Nach § 86b Abs. 2 Satz 1 SGG kann das Gericht der Hauptsache, soweit nicht ein Fall des Abs. 1 a.a.O. vorliegt, eine einstweilige Anordnung in Bezug auf den Streitgegenstand treffen, wenn die Gefahr besteht, dass durch eine Veränderung des bestehenden Zustands die Verwirklichung eines Rechts des Antragstellers vereitelt oder wesentlich erschwert werden könnte. Einstweilige Anordnungen sind auch zur Regelung eines vorläufigen Zustands in Bezug auf ein streitiges Rechtsverhältnis zulässig, wenn eine solche Regelung zur Abwendung wesentlicher Nachteile nötig erscheint (Satz 2 a.a.O.).

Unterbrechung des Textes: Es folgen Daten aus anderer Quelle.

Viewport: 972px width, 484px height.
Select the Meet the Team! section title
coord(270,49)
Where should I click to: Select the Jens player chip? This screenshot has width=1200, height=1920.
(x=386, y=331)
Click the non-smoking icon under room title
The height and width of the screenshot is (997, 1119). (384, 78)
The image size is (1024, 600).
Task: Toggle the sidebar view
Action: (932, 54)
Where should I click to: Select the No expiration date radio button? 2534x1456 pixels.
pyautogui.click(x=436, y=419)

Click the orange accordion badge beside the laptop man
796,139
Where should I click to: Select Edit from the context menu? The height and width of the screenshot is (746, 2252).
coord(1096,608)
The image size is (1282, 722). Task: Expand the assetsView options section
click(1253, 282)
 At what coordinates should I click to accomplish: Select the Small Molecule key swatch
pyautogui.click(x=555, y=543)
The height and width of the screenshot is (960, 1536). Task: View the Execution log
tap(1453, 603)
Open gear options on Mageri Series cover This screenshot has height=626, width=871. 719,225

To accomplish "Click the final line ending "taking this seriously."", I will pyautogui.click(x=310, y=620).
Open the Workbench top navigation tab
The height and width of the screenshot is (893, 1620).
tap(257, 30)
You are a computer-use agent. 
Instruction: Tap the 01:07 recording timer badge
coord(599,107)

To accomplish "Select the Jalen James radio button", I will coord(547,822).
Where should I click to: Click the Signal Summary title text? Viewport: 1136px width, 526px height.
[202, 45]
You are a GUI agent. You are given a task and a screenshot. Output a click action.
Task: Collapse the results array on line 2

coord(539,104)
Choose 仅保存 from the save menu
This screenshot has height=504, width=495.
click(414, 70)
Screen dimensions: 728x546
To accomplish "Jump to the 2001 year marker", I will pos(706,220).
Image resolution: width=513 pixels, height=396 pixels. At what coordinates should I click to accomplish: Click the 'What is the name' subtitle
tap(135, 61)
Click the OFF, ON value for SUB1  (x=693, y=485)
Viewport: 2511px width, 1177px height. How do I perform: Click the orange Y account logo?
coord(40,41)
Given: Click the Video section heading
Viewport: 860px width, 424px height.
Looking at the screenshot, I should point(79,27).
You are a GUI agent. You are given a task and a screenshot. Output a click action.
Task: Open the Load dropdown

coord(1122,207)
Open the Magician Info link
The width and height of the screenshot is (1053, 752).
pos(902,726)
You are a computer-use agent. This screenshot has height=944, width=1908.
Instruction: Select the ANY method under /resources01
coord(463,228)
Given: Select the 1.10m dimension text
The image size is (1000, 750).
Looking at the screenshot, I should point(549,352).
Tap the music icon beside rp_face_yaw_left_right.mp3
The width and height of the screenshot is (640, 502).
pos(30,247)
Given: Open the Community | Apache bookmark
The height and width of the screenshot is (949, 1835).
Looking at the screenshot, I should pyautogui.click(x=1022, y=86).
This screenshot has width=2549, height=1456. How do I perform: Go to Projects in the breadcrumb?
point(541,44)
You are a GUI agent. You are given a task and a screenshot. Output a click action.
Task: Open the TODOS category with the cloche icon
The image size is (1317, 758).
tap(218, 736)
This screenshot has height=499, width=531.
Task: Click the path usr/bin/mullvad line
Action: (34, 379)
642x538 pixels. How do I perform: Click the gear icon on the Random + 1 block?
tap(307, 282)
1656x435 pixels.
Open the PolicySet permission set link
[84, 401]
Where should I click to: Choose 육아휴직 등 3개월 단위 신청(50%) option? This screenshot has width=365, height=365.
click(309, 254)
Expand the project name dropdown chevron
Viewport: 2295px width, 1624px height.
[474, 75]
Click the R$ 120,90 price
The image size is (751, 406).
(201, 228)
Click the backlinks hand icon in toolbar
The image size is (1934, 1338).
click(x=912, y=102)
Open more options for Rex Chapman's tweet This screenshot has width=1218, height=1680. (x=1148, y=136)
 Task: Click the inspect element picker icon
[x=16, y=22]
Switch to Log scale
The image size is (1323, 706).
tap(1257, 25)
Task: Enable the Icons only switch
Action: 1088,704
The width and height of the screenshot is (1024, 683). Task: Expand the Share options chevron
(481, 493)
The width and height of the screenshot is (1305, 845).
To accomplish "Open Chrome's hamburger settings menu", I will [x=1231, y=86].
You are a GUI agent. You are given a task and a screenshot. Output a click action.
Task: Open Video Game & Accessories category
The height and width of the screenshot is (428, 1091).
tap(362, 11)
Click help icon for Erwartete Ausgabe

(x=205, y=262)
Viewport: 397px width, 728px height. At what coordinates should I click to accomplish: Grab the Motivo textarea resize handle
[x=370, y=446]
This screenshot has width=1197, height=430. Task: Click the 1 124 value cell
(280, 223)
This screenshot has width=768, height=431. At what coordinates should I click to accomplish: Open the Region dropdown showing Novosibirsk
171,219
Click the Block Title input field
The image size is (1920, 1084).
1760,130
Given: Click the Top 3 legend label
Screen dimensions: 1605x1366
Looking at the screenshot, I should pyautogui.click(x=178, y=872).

Vorliegend kommt, da die Voraussetzungen des § 86b Abs. 1 SGG ersichtlich nicht gegeben sind und es auch nicht um die Sicherung eines bereits bestehenden Rechtszustandes geht (§ 86b Abs. 2 Satz 1 SGG), nur eine Regelungsanordnung nach § 86b Abs. 2 Satz 2 SGG in Betracht. Der Erlass einer einstweiligen Anordnung verlangt grundsätzlich die - summarische - Prüfung der Erfolgsaussichten in der Hauptsache sowie die Erforderlichkeit einer vorläufigen gerichtlichen Entscheidung (ständige Rechtsprechung des Senats; vgl. z.B. Beschlüsse vom 1. August 2005 - L 7 AS 2875/05 ER-B - FEVS 57, 72 und vom 17. August 2005 - L 7 SO 2117/05 ER-B - FEVS 57, 164). Die Erfolgsaussicht des Hauptsacherechtsbehelfs (Anordnungsanspruch) und die Eilbedürftigkeit der erstrebten einstweiligen Regelung (Anordnungsgrund) sind glaubhaft zu machen (§ 86b Abs. 2 Satz 4 SGG i.V.m. § 920 Abs. 2 der Zivilprozessordnung (ZPO)); dabei sind die insoweit zu stellenden Anforderungen umso niedriger, je schwerer die mit der Versagung vorläufigen Rechtsschutzes verbundenen Belastungen - insbesondere auch mit Blick auf ihre Grundrechtsrelevanz - wiegen (vgl. Bundesverfassungsgericht (BVerfG) NJW 1997, 479; NJW 2003, 1236; NVwZ 2005, 927). Die Erfolgsaussichten der Hauptsache sind daher in Ansehung des sich aus Art. 1 Abs. 1 des Grundgesetzes ergebenden Gebots der Sicherstellung einer menschenwürdigen Existenz sowie des grundrechtlich geschützten Anspruchs auf effektiven Rechtsschutz u.U. nicht nur summarisch, sondern abschließend zu prüfen; ist im Eilverfahren eine vollständige Aufklärung der Sach- und Rechtslage nicht möglich, so ist bei besonders folgenschweren Beeinträchtigungen eine Güter- und Folgenabwägung unter Berücksichtigung der grundrechtlichen Belange des Antragstellers vorzunehmen (ständige Senatsrechtsprechung; vgl. etwa Senatsbeschlüsse vom 13. Oktober 2005 - L 7 SO 3804/05 ER-B - und vom 6. September 2007 - L 7 AS 4008/07 ER-B - (beide juris) unter Verweis auf die Rechtsprechung des BVerfG). Maßgebend für die Beurteilung der Anordnungsvoraussetzungen sind regelmäßig die Verhältnisse im Zeitpunkt der gerichtlichen Eilentscheidung (ständige Senatsrechtsprechung; vgl. z.B. Senatsbeschlüsse vom 1. August 2005 - a.a.O. und vom 17. August 2005 - ; Binder in Lüdtke u.a., SGG, 2. Auflage, § 86b Rdnr. 33; Funke-Kaiser in Bader u.a., 4. Auflage, §123 Rdnr. 62; Finkelnburg/Jank, Vorläufiger Rechtsschutz im Verwaltungsstreitverfahren, 4. Auflage, Rdnr. 1245).).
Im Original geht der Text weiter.